David Ortiz hizo de sobra en sus 20 temporadas en Grandes Ligas, eso lo hizo acreedor de en su primer año ser electo al Salón de la Fama de cooperstown.

Con 541 cuadrangulares de por vida y uno de los bateadores más prolíficos de la historia de la postemporada, Ortiz se encargó de romper la Maldición del Bambino junto a los Medias Rojas de Boston y no se conformó con eso, sino que agregó dos campeonatos más en un período de nueve años para convertirse, además, en una de las figuras más queridas de todo el béisbol.

Por eso, en su primer año en la boleta de la Asociación de Escritores de Béisbol de los Estados Unidos, Ortiz se fue directo con un 77.9 por ciento de los votos que se emitieron.

Emoción total. 😁

Al hacerlo, se unió a Juan Marichal (1983), Pedro Martinez (2015) y Vladimir Guerrero (2018) como el cuarto quisqueyano en el Salón.

Ortiz es apenas el tercer bateador designado en la historia en Cooperstown, uniéndose a Frank Thomas y a Edgar Martínez.

Conviertiendose en el jugador 268 en ser elegid,  Ortiz se quedó como el único jugador electo a Cooperstown por la prensa que cubre béisbol.

Barry Bonds y Roger Clemens se quedaron cortos en su último empuje de lograr colarse en la inmortalidad por el voto de la prensa.

Otros que salieron de la boleta fueron Curt Schilling y el dominicano Sammy  Sosa, a pesar de sus 609 cuadrangulares.

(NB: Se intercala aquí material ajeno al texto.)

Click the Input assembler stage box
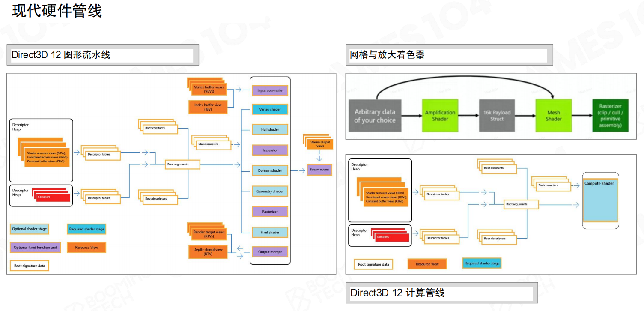 point(270,91)
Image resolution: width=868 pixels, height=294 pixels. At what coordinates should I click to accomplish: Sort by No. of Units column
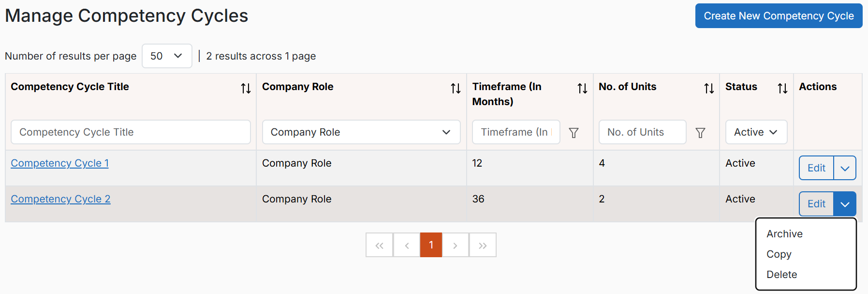click(x=709, y=88)
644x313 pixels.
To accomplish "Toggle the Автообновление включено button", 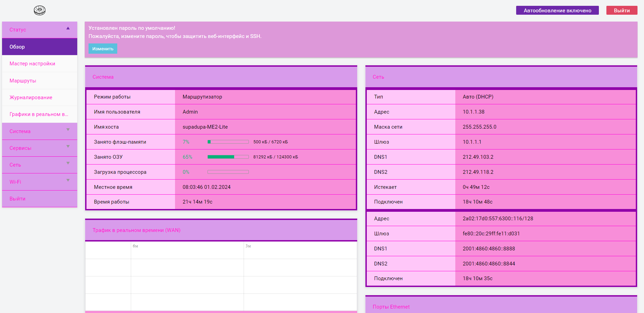I will 557,11.
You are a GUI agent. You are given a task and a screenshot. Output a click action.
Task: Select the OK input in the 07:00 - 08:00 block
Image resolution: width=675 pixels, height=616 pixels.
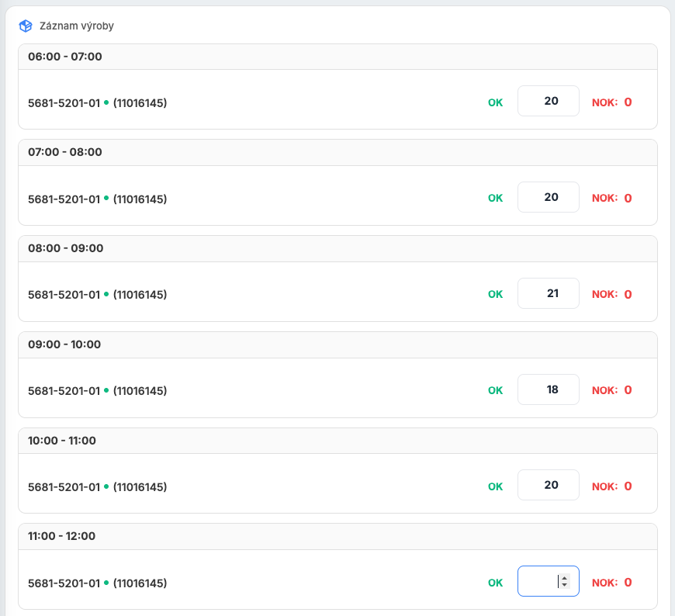click(548, 198)
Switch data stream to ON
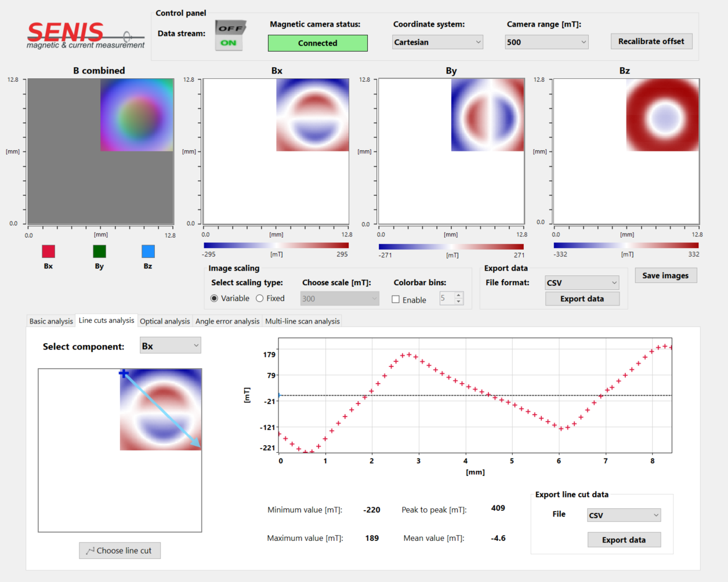 229,43
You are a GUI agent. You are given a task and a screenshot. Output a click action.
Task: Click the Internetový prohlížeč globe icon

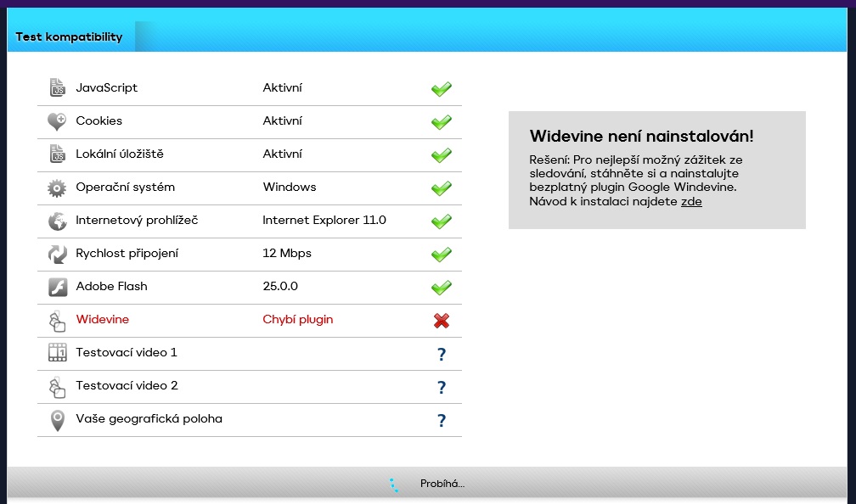57,221
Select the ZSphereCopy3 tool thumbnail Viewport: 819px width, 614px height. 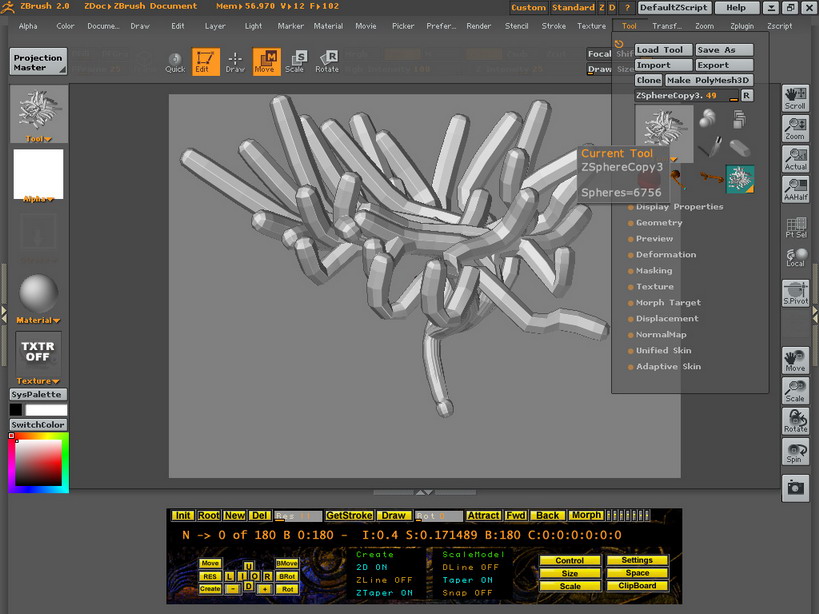pos(666,134)
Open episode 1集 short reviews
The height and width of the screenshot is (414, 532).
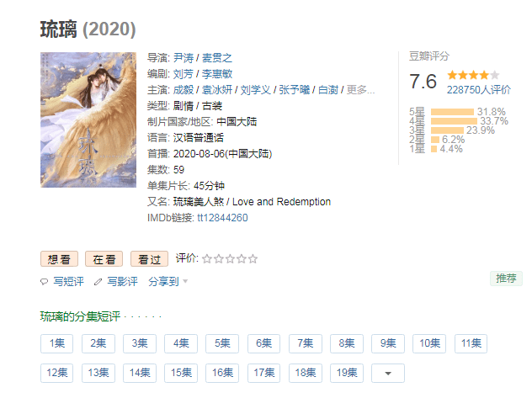pos(56,343)
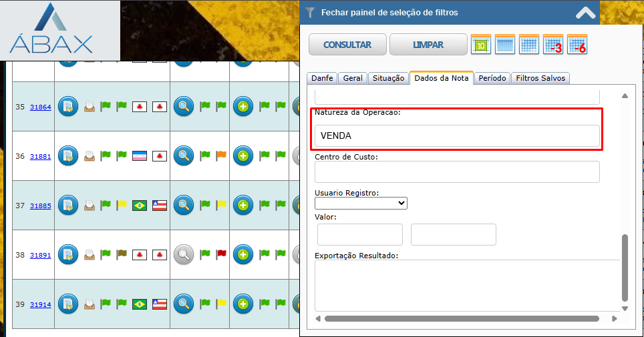This screenshot has width=644, height=337.
Task: Collapse the filter panel with the chevron arrow
Action: (x=585, y=12)
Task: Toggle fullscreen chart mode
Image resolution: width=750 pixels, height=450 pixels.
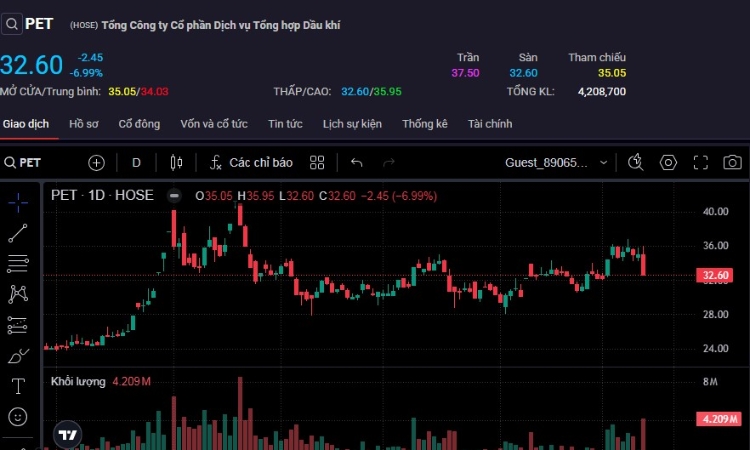Action: [701, 162]
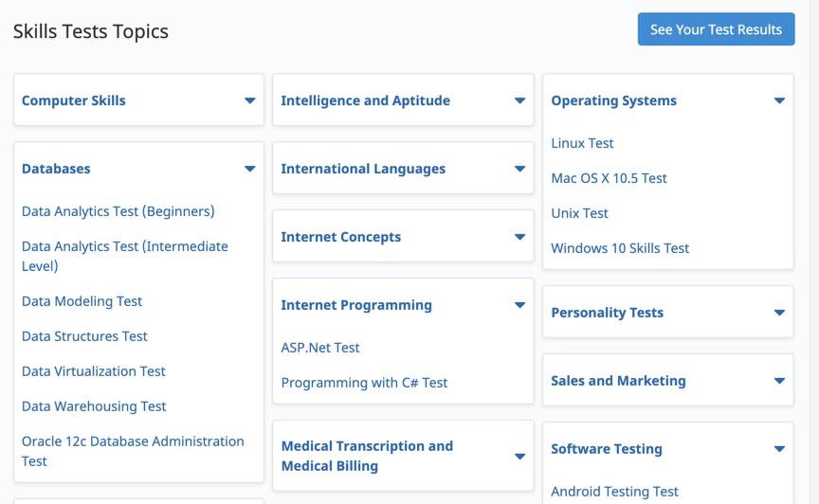The height and width of the screenshot is (504, 819).
Task: Collapse the Operating Systems arrow
Action: click(x=779, y=100)
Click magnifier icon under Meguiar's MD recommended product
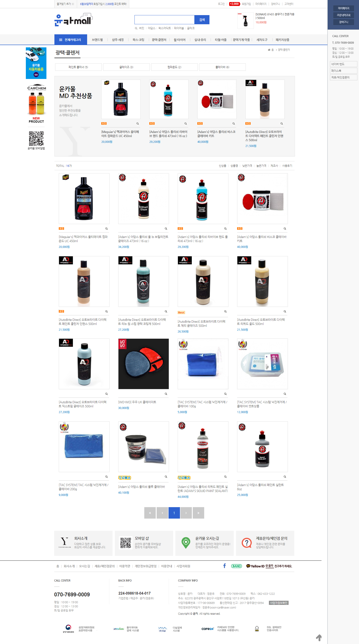Viewport: 359px width, 644px height. (x=137, y=124)
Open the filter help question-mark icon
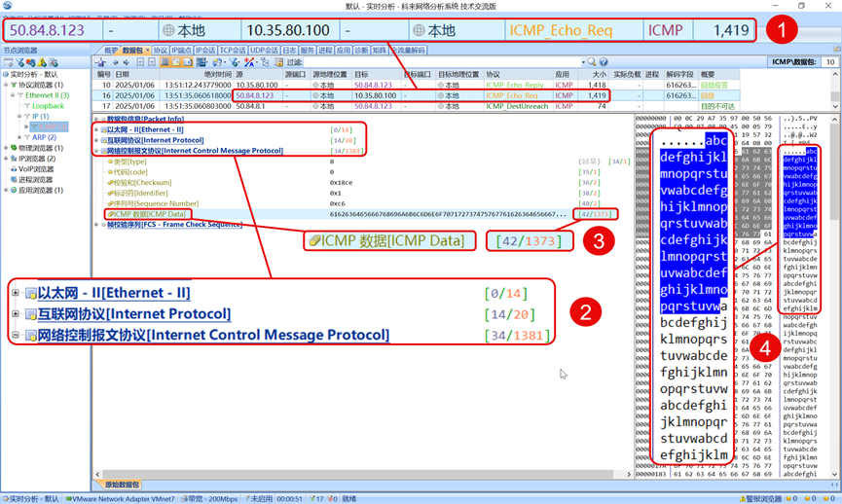842x504 pixels. point(604,62)
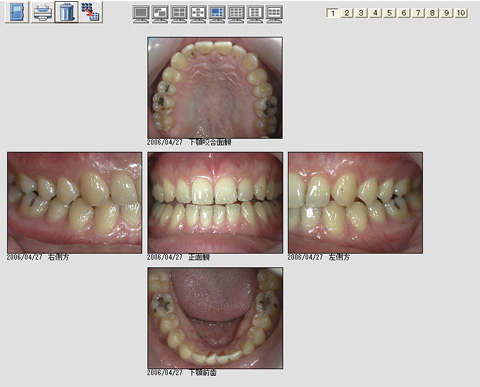
Task: Select the single-image monitor layout
Action: point(141,14)
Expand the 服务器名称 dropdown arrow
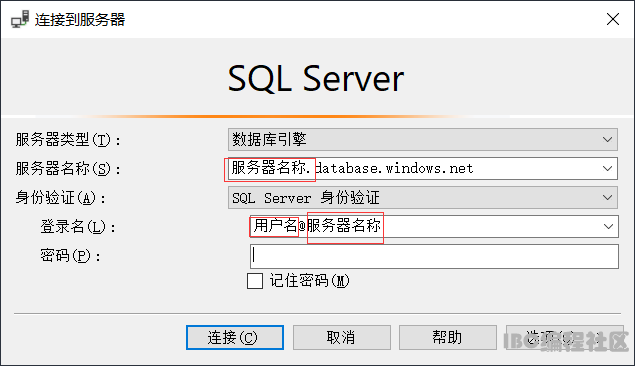This screenshot has height=366, width=635. 607,168
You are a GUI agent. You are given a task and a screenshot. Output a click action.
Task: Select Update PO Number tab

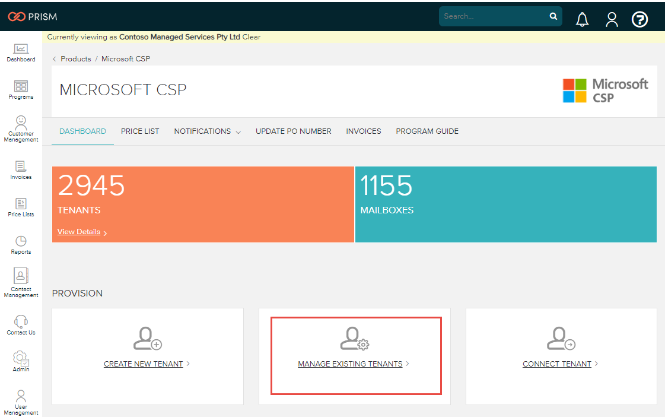pyautogui.click(x=293, y=131)
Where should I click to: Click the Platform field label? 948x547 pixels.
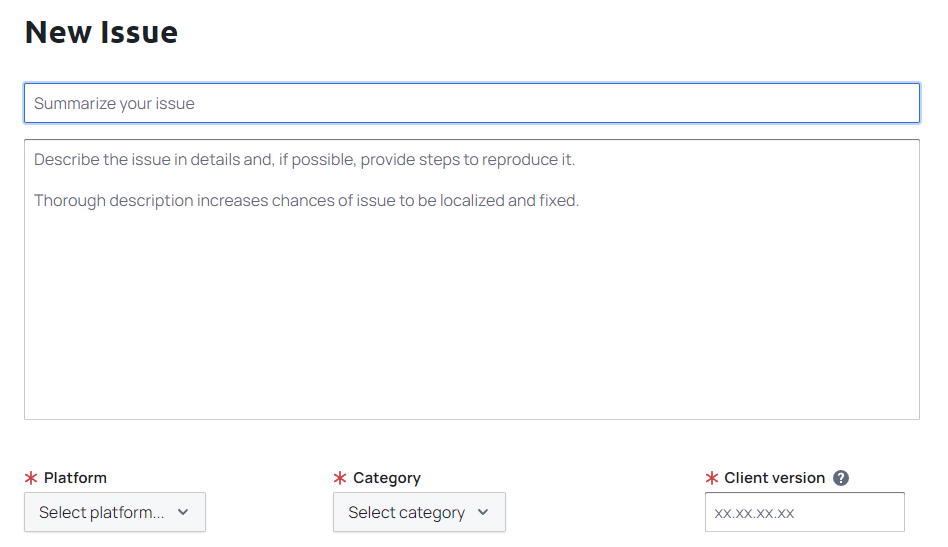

Este grupo tendrá la oportunidad de ser elegido a través del comité de la era moderna del béisbol, un panel de 16 integrantes, que se reunirá en diciembre para seleccionar a los exaltados.

Cooperstown es un círculo extremadamente exigente. El primer requisito es aparecer durante 10 temporada en las Grandes Ligas, pero la carrera promedio de un jugador es de 5.7 años. El segundo es que en ese tiempo se coloquen estadísticas extraordinarias y que un primer comité considere que puede ser considerado por los exigentes votantes.

Hasta 2016, el último año de Ortiz, terminaron carreras en la MLB un total de 17,154 jugadores, de acuerdo a Baseball-Reference. De ese grupo solo 267 fueron elegidos, es decir, el 1.5%.

Ortiz fue un pelotero que colocó una línea ofensiva de .286/.380/.552 con 541 cuadrangulares y 632 dobles entre sus 2,472 imparables.

Un dossier acompañado por 1,768 carreras remolcadas, un OPS+ de 141 y 55.3 victorias sobre jugador reemplazo (WAR) exclusivamente ofensivas para un pelotero que jugó el 84% de sus partidos como bateador designado.